### [Problems and tasks]
a) From the article on Minnesota gun deaths, list each category of 2021 gun deaths in the state together with the number it gives for that category.
b) Copy word for word the stretch of the article on Minnesota gun deaths from "The 570 gun" through "congestive heart failure.".

Minnesota gun deaths hit 20-year high
Sharpest spike seen in homicide, but suicides on the rise, too
Photo by Alex Wong/Getty Images.
The number of Minnesotans dying from gunfire in 2021 rose to the highest level in over 20 years, according to preliminary mortality data released by the Centers for Disease Control and Prevention.
The 570 gun deaths in Minnesota last year include 164 homicides, 393 suicides, and 13 additional deaths that were either accidental or of undetermined intent. The youngest victim was a 3-year-old girl who was accidentally shot by a 5-year-old in Cass County last August. The oldest, a 97-year-old Steele County man who records indicate took his own life at home after a diagnosis of congestive heart failure.
The rate of gun homicides, in particular, has skyrocketed, more than doubling between 2018 and 2021. The overwhelming majority (80%) of those homicides took place in the seven-county Twin Cities metro area, according to detailed data obtained from the Minnesota Department of Health by Protect Minnesota, a gun safety group. Homicides began rising in 2019 and continued through the pandemic and social unrest caused by George Floyd’s murder.

### [Given data]
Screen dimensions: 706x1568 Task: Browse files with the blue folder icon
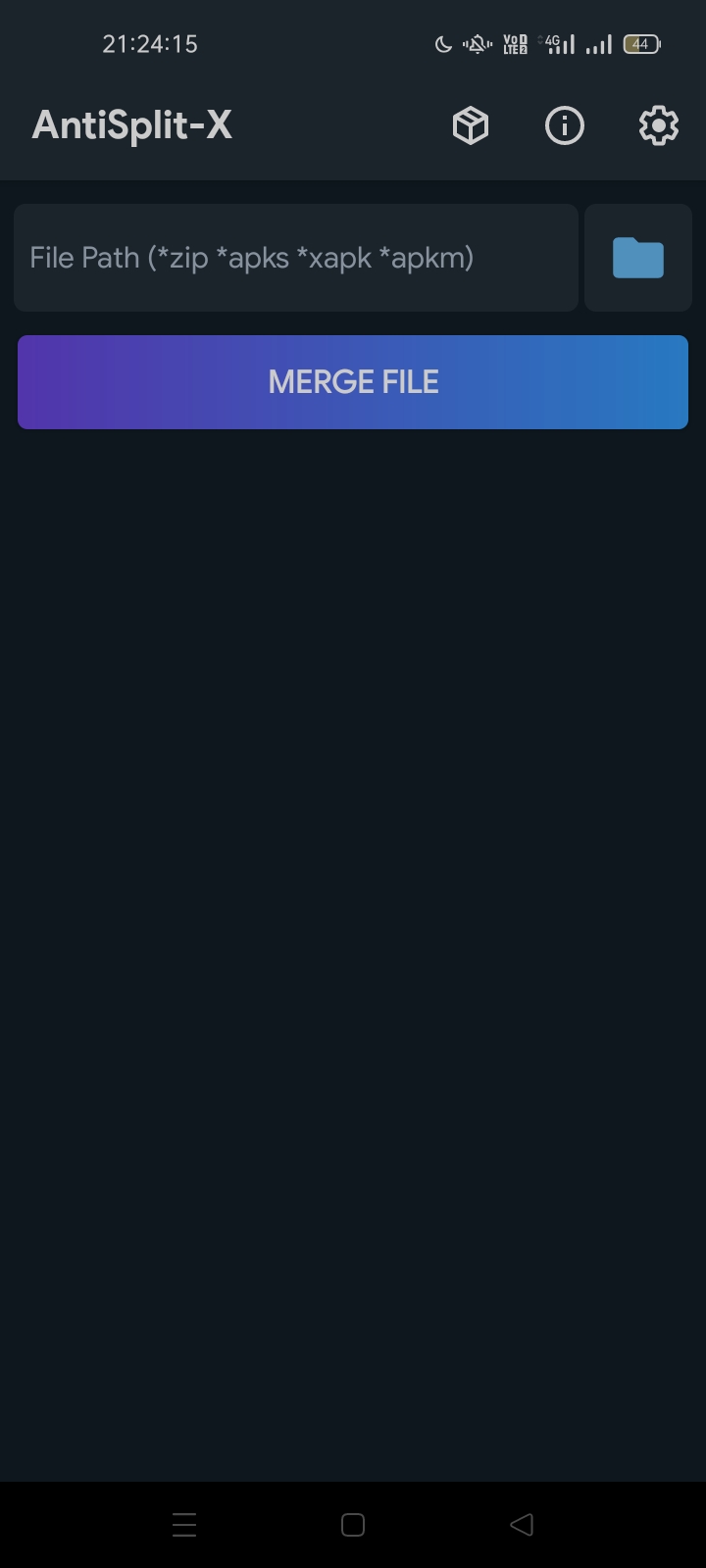tap(638, 258)
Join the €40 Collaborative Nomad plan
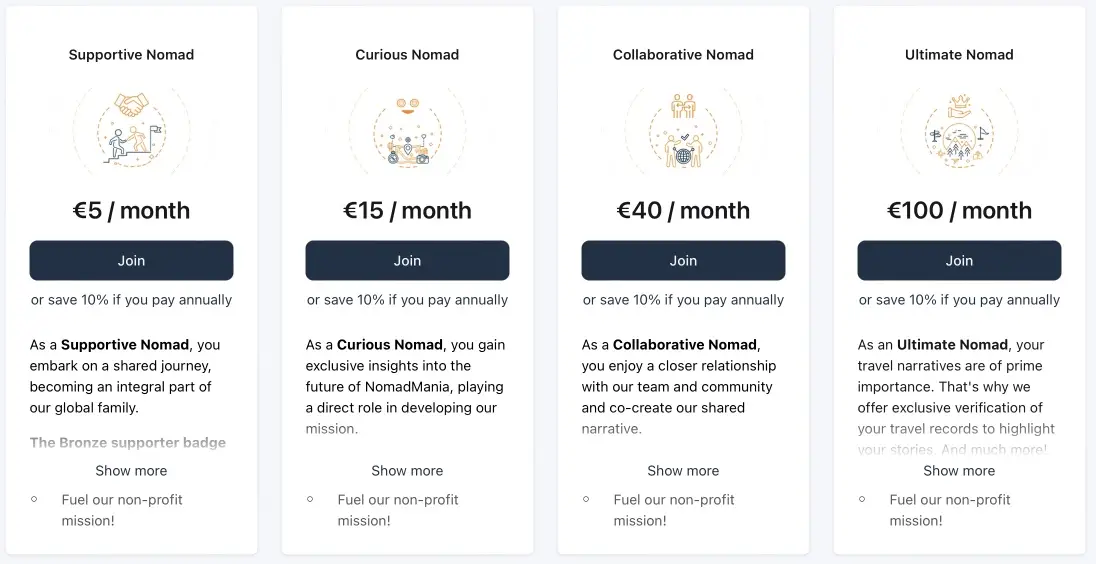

### [Responses by task]
a)
- Homicides: 164
- Suicides: 393
- Accidental or of undetermined intent: 13

b)
The 570 gun deaths in Minnesota last year include 164 homicides, 393 suicides, and 13 additional deaths that were either accidental or of undetermined intent. The youngest victim was a 3-year-old girl who was accidentally shot by a 5-year-old in Cass County last August. The oldest, a 97-year-old Steele County man who records indicate took his own life at home after a diagnosis of congestive heart failure.